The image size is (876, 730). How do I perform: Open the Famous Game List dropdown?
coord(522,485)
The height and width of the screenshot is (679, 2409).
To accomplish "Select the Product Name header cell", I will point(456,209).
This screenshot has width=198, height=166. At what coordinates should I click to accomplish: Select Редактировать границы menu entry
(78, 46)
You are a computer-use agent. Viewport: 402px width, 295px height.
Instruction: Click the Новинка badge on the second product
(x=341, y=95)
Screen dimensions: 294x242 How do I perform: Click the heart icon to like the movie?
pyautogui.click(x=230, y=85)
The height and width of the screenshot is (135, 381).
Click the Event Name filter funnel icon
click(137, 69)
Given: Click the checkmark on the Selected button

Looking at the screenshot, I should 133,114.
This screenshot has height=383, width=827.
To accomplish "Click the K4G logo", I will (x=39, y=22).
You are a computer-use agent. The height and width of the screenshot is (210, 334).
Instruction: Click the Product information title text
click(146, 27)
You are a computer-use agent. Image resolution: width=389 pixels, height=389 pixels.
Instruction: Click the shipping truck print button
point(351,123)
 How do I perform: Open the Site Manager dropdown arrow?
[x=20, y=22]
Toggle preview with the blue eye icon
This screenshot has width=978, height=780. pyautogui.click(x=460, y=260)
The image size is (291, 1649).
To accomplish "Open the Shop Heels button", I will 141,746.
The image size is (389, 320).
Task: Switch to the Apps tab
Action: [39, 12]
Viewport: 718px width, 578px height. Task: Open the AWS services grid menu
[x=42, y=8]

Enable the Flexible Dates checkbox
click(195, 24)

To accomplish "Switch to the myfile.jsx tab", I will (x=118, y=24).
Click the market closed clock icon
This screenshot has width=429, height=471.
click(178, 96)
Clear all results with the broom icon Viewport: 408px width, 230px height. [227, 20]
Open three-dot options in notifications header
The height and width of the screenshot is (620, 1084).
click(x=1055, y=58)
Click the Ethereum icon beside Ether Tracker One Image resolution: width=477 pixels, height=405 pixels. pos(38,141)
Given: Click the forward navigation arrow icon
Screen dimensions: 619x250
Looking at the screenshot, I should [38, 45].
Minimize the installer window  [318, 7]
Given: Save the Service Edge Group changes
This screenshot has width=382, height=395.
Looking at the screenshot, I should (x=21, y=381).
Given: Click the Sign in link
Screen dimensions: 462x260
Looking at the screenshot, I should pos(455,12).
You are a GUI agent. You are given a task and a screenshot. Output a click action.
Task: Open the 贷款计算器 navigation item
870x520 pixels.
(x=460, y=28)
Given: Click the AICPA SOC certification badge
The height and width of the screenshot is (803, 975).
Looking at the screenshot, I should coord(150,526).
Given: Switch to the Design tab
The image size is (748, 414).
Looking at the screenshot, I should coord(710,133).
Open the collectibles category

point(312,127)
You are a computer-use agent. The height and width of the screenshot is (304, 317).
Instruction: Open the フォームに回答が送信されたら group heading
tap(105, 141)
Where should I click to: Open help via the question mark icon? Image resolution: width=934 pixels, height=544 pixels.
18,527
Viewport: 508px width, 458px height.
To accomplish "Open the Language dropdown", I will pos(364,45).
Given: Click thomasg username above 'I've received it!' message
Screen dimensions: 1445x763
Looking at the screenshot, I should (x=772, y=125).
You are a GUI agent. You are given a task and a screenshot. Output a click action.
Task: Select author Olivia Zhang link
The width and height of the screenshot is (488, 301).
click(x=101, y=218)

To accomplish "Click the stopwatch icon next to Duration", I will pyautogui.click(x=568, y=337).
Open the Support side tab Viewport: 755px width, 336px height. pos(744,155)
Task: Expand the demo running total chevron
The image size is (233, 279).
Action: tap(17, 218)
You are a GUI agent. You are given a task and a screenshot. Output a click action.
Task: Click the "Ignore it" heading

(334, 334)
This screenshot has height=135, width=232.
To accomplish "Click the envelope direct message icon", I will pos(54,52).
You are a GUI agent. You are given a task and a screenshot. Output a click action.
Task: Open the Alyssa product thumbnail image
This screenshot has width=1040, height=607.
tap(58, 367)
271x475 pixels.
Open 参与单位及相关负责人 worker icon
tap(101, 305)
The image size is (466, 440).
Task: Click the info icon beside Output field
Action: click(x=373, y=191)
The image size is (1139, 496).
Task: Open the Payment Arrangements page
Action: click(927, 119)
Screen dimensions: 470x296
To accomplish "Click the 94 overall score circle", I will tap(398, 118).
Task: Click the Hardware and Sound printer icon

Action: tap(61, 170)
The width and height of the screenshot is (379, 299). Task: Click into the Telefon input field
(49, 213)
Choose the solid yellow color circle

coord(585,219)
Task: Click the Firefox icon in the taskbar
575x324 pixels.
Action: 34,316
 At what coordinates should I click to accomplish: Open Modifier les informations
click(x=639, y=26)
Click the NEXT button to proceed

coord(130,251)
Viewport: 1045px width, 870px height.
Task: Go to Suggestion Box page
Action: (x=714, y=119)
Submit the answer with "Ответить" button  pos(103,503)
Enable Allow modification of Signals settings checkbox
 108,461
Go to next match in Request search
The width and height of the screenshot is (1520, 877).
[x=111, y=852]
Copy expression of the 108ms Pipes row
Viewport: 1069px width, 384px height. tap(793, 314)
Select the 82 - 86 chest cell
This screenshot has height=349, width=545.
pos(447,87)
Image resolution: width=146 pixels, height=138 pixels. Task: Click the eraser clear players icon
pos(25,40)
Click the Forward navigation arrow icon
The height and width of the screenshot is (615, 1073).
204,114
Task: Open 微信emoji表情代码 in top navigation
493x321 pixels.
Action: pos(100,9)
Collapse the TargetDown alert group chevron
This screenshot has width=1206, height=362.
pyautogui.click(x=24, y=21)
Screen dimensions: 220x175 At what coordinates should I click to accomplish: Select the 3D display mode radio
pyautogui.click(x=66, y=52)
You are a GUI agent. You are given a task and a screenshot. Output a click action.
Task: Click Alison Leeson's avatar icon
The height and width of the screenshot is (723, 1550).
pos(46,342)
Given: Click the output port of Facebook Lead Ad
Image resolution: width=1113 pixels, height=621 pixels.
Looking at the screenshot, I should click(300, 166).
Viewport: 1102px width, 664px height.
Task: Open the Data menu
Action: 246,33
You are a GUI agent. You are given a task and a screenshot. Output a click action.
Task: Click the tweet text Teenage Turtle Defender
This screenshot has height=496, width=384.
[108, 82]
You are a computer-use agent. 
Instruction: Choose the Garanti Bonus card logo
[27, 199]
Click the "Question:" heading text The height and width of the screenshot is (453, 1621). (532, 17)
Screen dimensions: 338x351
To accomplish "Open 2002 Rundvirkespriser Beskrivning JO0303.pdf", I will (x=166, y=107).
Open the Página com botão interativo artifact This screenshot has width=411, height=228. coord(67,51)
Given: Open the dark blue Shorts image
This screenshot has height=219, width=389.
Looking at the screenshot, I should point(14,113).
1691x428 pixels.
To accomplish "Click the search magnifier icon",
------------------------------------
● ASSIGNMENT: Write the records out again. Keep every line exactly as it is.

● SOLUTION:
The image size is (876, 730). How do I perform: Open the Famous Game List dropdown?
coord(522,485)
The height and width of the screenshot is (679, 2409).
To accomplish "Select the Product Name header cell", I will point(456,209).
This screenshot has width=198, height=166. At what coordinates should I click to accomplish: Select Редактировать границы menu entry
(78, 46)
You are a computer-use agent. Viewport: 402px width, 295px height.
Instruction: Click the Новинка badge on the second product
(x=341, y=95)
Screen dimensions: 294x242 How do I perform: Click the heart icon to like the movie?
pyautogui.click(x=230, y=85)
The height and width of the screenshot is (135, 381).
Click the Event Name filter funnel icon
click(137, 69)
Given: Click the checkmark on the Selected button

Looking at the screenshot, I should 133,114.
This screenshot has height=383, width=827.
To accomplish "Click the K4G logo", I will (x=39, y=22).
You are a computer-use agent. The height and width of the screenshot is (210, 334).
Instruction: Click the Product information title text
click(146, 27)
You are a computer-use agent. Image resolution: width=389 pixels, height=389 pixels.
Instruction: Click the shipping truck print button
point(351,123)
 How do I perform: Open the Site Manager dropdown arrow?
[x=20, y=22]
Toggle preview with the blue eye icon
This screenshot has width=978, height=780. pyautogui.click(x=460, y=260)
The image size is (291, 1649).
To accomplish "Open the Shop Heels button", I will 141,746.
The image size is (389, 320).
Task: Switch to the Apps tab
Action: [39, 12]
Viewport: 718px width, 578px height. Task: Open the AWS services grid menu
[x=42, y=8]

Enable the Flexible Dates checkbox
click(195, 24)

To accomplish "Switch to the myfile.jsx tab", I will (x=118, y=24).
Click the market closed clock icon
This screenshot has width=429, height=471.
click(178, 96)
Clear all results with the broom icon Viewport: 408px width, 230px height. [227, 20]
Open three-dot options in notifications header
The height and width of the screenshot is (620, 1084).
click(x=1055, y=58)
Click the Ethereum icon beside Ether Tracker One Image resolution: width=477 pixels, height=405 pixels. pos(38,141)
Given: Click the forward navigation arrow icon
Screen dimensions: 619x250
Looking at the screenshot, I should [38, 45].
Minimize the installer window  [318, 7]
Given: Save the Service Edge Group changes
This screenshot has width=382, height=395.
Looking at the screenshot, I should (x=21, y=381).
Given: Click the Sign in link
Screen dimensions: 462x260
Looking at the screenshot, I should pos(455,12).
You are a GUI agent. You are given a task and a screenshot. Output a click action.
Task: Open the 贷款计算器 navigation item
870x520 pixels.
(x=460, y=28)
Given: Click the AICPA SOC certification badge
The height and width of the screenshot is (803, 975).
Looking at the screenshot, I should coord(150,526).
Given: Switch to the Design tab
The image size is (748, 414).
Looking at the screenshot, I should coord(710,133).
Open the collectibles category

point(312,127)
You are a computer-use agent. The height and width of the screenshot is (304, 317).
Instruction: Open the フォームに回答が送信されたら group heading
tap(105, 141)
Where should I click to: Open help via the question mark icon? Image resolution: width=934 pixels, height=544 pixels.
18,527
Viewport: 508px width, 458px height.
To accomplish "Open the Language dropdown", I will pos(364,45).
Given: Click thomasg username above 'I've received it!' message
Screen dimensions: 1445x763
Looking at the screenshot, I should (x=772, y=125).
You are a GUI agent. You are given a task and a screenshot. Output a click action.
Task: Select author Olivia Zhang link
The width and height of the screenshot is (488, 301).
click(x=101, y=218)

To accomplish "Click the stopwatch icon next to Duration", I will pyautogui.click(x=568, y=337).
Open the Support side tab Viewport: 755px width, 336px height. pos(744,155)
Task: Expand the demo running total chevron
The image size is (233, 279).
Action: tap(17, 218)
You are a GUI agent. You are given a task and a screenshot. Output a click action.
Task: Click the "Ignore it" heading

(334, 334)
This screenshot has height=135, width=232.
To accomplish "Click the envelope direct message icon", I will pos(54,52).
You are a GUI agent. You are given a task and a screenshot. Output a click action.
Task: Open the Alyssa product thumbnail image
This screenshot has width=1040, height=607.
tap(58, 367)
271x475 pixels.
Open 参与单位及相关负责人 worker icon
tap(101, 305)
The image size is (466, 440).
Task: Click the info icon beside Output field
Action: click(x=373, y=191)
The image size is (1139, 496).
Task: Open the Payment Arrangements page
Action: click(927, 119)
Screen dimensions: 470x296
To accomplish "Click the 94 overall score circle", I will tap(398, 118).
Task: Click the Hardware and Sound printer icon

Action: tap(61, 170)
The width and height of the screenshot is (379, 299). Task: Click into the Telefon input field
(49, 213)
Choose the solid yellow color circle

coord(585,219)
Task: Click the Firefox icon in the taskbar
575x324 pixels.
Action: 34,316
 At what coordinates should I click to accomplish: Open Modifier les informations
click(x=639, y=26)
Click the NEXT button to proceed

coord(130,251)
Viewport: 1045px width, 870px height.
Task: Go to Suggestion Box page
Action: (x=714, y=119)
Submit the answer with "Ответить" button  pos(103,503)
Enable Allow modification of Signals settings checkbox
 108,461
Go to next match in Request search
The width and height of the screenshot is (1520, 877).
[x=111, y=852]
Copy expression of the 108ms Pipes row
Viewport: 1069px width, 384px height. tap(793, 314)
Select the 82 - 86 chest cell
This screenshot has height=349, width=545.
pos(447,87)
Image resolution: width=146 pixels, height=138 pixels. Task: Click the eraser clear players icon
pos(25,40)
Click the Forward navigation arrow icon
The height and width of the screenshot is (615, 1073).
204,114
Task: Open 微信emoji表情代码 in top navigation
493x321 pixels.
Action: pos(100,9)
Collapse the TargetDown alert group chevron
This screenshot has width=1206, height=362.
pyautogui.click(x=24, y=21)
Screen dimensions: 220x175 At what coordinates should I click to accomplish: Select the 3D display mode radio
pyautogui.click(x=66, y=52)
You are a GUI agent. You are given a task and a screenshot. Output a click action.
Task: Click Alison Leeson's avatar icon
The height and width of the screenshot is (723, 1550).
pos(46,342)
Given: Click the output port of Facebook Lead Ad
Image resolution: width=1113 pixels, height=621 pixels.
Looking at the screenshot, I should click(300, 166).
Viewport: 1102px width, 664px height.
Task: Open the Data menu
Action: 246,33
You are a GUI agent. You are given a task and a screenshot. Output a click action.
Task: Click the tweet text Teenage Turtle Defender
This screenshot has height=496, width=384.
[108, 82]
You are a computer-use agent. 
Instruction: Choose the Garanti Bonus card logo
[27, 199]
Click the "Question:" heading text The height and width of the screenshot is (453, 1621). (532, 17)
Screen dimensions: 338x351
To accomplish "Open 2002 Rundvirkespriser Beskrivning JO0303.pdf", I will (x=166, y=107).
Open the Página com botão interativo artifact This screenshot has width=411, height=228. coord(67,51)
Given: Open the dark blue Shorts image
This screenshot has height=219, width=389.
Looking at the screenshot, I should point(14,113).
1691x428 pixels.
To accomplish "Click the search magnifier icon",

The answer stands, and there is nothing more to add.